_PAGE EXCERPT_.
The debut co-investment by Ontario Teachers’ Pension Plan (OTTP) in Asia was a flop. The Canadian pension fund teamed up with Unitas Capital to buy New Zealand Yellow Pages for NZ$2.1 billion (then $1.57 billion) in 2007 only to see it flounder. After attempts to find a buyer were unsuccessful, even at a sharp discount to the entry valuation, and creditors assumed control of the business in 2011.

OTPP is a different creature now to what it was then. A Hong Kong office opened in 2013 to serve as an Asia headquarters for all asset classes, and staff were hired locally or drafted in from Canada. OTPP made no secret of its hunger for co-investment in the region – an appetite reflected in its global exposure. Of the C$175.6 billion ($135 billion) held by OTPP at the end of 2016, C$26.6 billion was in private capital, and nearly three quarters of that was in direct or co-investments. The rest is in fund commitments.

Asia represents a small portion of OTPP’s private equity assets – less than 15% – but the pension fund is set up to participate in co-investments from day one as a joint underwriter, with a view to minimizing the chances of another New Zealand Yellow Pages. Alongside Canada Pension Plan Investment Board (which had C$13.4 billion in Asian PE as of March, having completed five direct deals and five fund investments over the previous 12 months), it is seen as one of the most progressive and influential LPs in the region.

The Canadians’ US counterparts are not so bold in Asia: they are more conservative in their primary commitments and largely non-existent in co-investment. This should come as no surprise, given that – even in their home market – US public pension funds are routinely characterized as largely passive creatures. Interest in co-investment is beginning to turn into substantive action, but for they are still far behind the Canadians, for whom solo deals are now on the agenda in North America.

_LISTED RECORDS_.
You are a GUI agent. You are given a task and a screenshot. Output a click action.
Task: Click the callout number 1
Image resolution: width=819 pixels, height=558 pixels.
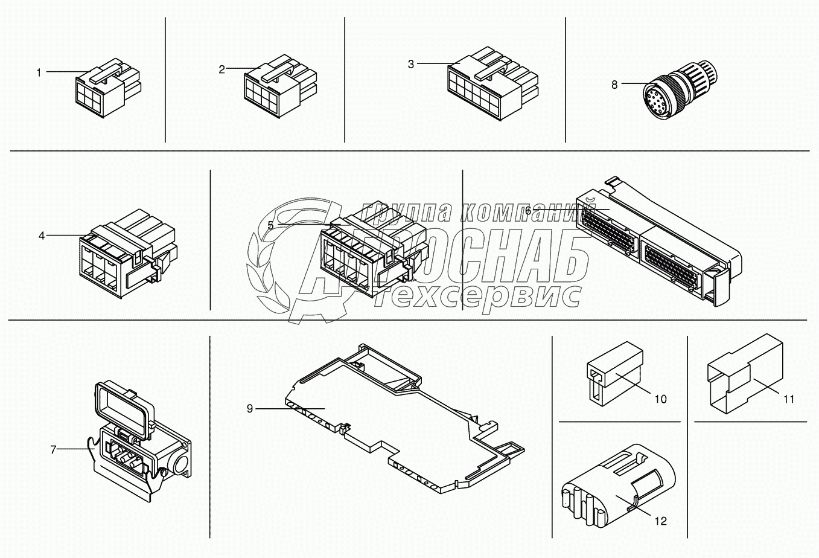[x=39, y=73]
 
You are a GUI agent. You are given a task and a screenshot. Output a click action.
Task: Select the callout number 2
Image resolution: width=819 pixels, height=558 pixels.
[x=221, y=69]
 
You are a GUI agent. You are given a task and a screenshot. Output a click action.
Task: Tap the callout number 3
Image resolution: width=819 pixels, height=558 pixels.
[x=411, y=65]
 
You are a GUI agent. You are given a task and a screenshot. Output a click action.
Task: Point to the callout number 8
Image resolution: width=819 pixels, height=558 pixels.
[x=614, y=85]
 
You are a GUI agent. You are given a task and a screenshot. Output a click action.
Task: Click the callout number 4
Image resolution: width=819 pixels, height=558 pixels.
[x=42, y=236]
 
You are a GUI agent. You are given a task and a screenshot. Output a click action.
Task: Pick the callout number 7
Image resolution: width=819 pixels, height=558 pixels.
[x=53, y=450]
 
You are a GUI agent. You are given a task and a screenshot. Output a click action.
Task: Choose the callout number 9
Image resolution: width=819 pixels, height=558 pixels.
[x=250, y=408]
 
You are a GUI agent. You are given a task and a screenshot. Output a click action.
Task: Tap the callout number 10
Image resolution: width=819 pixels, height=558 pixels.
[x=661, y=399]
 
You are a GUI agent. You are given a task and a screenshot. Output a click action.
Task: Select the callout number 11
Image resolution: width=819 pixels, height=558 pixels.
[x=789, y=399]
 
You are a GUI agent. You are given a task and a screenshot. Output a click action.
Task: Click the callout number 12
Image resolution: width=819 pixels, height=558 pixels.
[x=661, y=521]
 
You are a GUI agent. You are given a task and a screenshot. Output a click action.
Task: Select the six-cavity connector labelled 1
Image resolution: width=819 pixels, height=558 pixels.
[x=108, y=88]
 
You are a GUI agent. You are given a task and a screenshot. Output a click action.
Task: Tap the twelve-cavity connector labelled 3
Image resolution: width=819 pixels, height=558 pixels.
[x=492, y=83]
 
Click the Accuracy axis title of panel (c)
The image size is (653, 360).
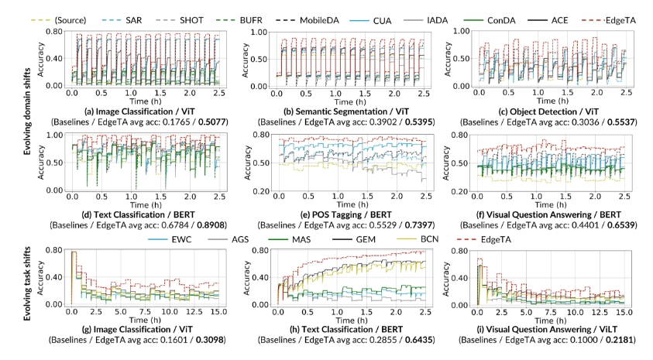pos(445,58)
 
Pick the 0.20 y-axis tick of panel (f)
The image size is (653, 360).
pos(459,190)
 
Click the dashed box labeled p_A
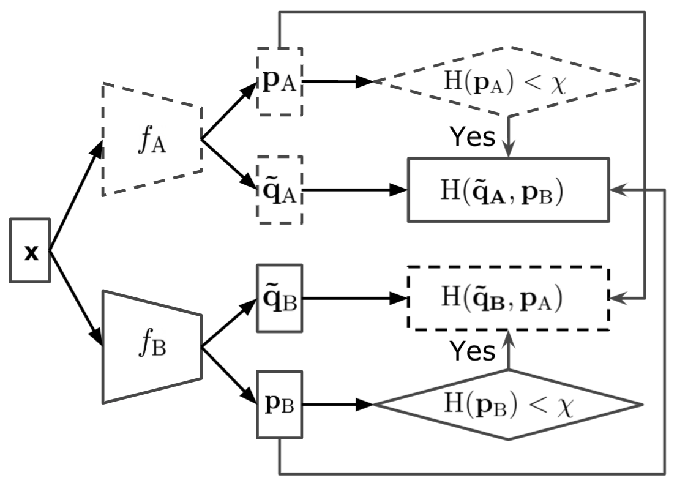(279, 81)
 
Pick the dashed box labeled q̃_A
(279, 190)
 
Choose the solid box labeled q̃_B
(279, 299)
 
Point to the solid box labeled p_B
(279, 405)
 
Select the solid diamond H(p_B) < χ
(507, 405)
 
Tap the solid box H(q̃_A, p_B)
(508, 190)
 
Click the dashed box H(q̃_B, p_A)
(508, 299)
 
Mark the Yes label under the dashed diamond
(472, 137)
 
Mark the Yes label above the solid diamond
(472, 351)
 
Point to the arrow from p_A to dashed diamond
(337, 81)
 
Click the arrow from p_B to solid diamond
(337, 405)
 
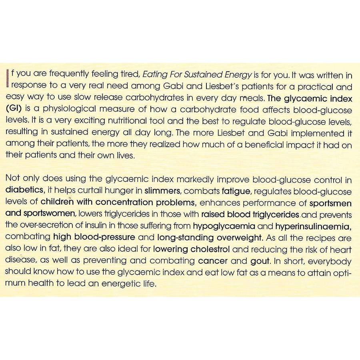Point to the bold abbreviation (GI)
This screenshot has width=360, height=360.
point(14,110)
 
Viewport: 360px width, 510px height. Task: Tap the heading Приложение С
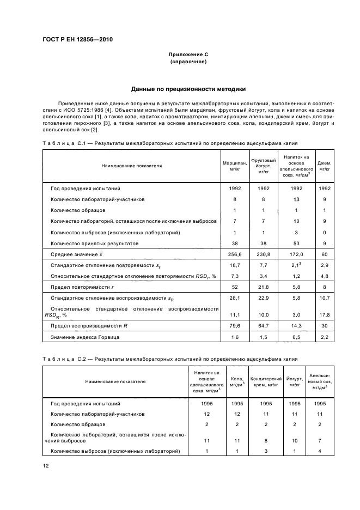188,55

_OBJECTIVE_.
For each statement below, say yes or no on whether it agrees with the pension-fund article, and quote the exact words that decide it. (a) OTPP opened a Hong Kong office in 2013 as its Asia headquarters for all asset classes. (b) Asia makes up more than 15% of OTPP's private equity assets. (c) US public pension funds are active co-investors in Asia.

_RESPONSE BELOW_.
(a) Yes: "A Hong Kong office opened in 2013 to serve as an Asia headquarters for all asset classes"
(b) No: "Asia represents a small portion of OTPP’s private equity assets – less than 15%"
(c) No: "they are more conservative in their primary commitments and largely non-existent in co-investment"